Il n'y a pas de bulle immobilière en France. Depuis quelques mois, les prix des logements semblent se calmer et prendre le chemin d'une croissance modérée. Alors qu'ils annoncent depuis trois ans la fin du boom immobilier et un retournement du marché, les alarmistes devront revoir leur copie. Tous les indicateurs du secteur résidentiel les contredisent en montrant un regain de vitalité de la pierre dans toutes les grandes villes en cette rentrée. Tout juste note-t-on une décélération de la hausse des valeurs dans les quartiers les plus chers de Paris, les prix des arrondissements les plus populaires et même ceux des quartiers de la première couronne et de la grande couronne cavalant plus que jamais... Vers quels sommets et pour combien de temps ?

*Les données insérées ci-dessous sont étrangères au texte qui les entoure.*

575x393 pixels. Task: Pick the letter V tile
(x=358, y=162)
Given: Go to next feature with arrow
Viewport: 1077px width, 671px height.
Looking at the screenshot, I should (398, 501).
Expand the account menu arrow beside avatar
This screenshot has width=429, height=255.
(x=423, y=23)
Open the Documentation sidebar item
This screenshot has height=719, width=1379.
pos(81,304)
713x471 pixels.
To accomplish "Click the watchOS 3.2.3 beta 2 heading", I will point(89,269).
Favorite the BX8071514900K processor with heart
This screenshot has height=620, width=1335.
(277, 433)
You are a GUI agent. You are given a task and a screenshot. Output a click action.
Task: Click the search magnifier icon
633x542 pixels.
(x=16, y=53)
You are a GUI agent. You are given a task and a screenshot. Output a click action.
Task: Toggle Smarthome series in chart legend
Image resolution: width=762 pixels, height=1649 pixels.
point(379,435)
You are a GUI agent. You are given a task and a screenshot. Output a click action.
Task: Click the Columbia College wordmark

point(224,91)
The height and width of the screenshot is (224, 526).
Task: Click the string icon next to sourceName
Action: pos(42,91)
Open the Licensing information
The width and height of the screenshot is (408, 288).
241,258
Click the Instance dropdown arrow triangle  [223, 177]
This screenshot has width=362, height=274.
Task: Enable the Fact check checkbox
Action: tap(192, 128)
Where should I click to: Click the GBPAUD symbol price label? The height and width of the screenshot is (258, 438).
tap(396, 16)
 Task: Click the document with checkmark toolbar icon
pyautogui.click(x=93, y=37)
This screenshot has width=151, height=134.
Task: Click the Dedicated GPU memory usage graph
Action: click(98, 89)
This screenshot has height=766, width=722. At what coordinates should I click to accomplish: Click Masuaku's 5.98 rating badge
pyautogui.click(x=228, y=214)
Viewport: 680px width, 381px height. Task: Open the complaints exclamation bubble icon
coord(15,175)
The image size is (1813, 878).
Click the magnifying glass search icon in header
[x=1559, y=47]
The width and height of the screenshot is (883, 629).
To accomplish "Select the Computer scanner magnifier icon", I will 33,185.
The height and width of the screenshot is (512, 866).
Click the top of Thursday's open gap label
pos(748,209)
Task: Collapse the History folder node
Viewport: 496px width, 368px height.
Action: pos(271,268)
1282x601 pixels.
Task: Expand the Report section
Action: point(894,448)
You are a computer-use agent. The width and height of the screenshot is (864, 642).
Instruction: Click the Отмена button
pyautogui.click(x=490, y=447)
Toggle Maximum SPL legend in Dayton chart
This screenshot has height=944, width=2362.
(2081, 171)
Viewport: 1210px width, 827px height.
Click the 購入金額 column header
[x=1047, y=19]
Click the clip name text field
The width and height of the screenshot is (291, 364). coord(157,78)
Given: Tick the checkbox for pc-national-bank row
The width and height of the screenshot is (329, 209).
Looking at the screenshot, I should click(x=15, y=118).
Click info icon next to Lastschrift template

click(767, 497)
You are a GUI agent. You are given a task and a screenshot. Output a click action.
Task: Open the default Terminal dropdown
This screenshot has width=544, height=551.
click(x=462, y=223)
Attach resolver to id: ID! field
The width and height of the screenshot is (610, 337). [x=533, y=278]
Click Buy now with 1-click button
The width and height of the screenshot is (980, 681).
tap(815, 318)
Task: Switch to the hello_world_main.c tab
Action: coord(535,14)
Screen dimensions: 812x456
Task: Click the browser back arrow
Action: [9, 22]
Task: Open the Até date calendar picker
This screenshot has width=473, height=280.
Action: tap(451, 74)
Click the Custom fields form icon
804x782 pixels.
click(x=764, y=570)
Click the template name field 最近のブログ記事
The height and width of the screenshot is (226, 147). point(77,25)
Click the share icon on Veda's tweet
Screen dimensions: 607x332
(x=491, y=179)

Trois scénarios sont envisageables. La poursuite de la hausse des prix, à un rythme ralenti, hypothèse la plus probable. L'atterrissage en douceur lié à une remontée des taux d'intérêt pour tuer dans l'oeuf les tensions inflationnistes qui préoccupent Jean-Claude Trichet, président de la Banque centrale européenne. Enfin, la chute des valeurs immobilières devant une désolvabilisation généralisée des candidats à l'accession à la propriété de leur logement.
Une accumulation d'arguments forts plaident en faveur d'un maintien inévitable de prix élevés. Les professionnels font observer que les montants des transactions dans l'ancien n'ont retrouvé leur niveau de 1991 en euros constants qu'à la fin de 2003. Ils expliquent la mécanique qui conduit à l'augmentation de 70 % des prix de vente depuis le creux du marché en 1997 par les hausses du foncier, des coûts de construction et des prestations réglementaires, et, bien sûr, par le déséquilibre important entre l'offre et la demande. Il y a beaucoup plus d'acquéreurs que de logements à vendre, confirment les promoteurs. Les demandes se révèlent désormais dans des petites villes où personne n'aurait imaginé lancer des programmes il a seulement quatre ans. L'augmentation du nombre des ménages, des taux bas pour emprunter et l'allongement de la durée des prêts ont nourri les hausses de la pierre, placement chéri des Français, valeur refuge face à l'insécurité de l'avenir.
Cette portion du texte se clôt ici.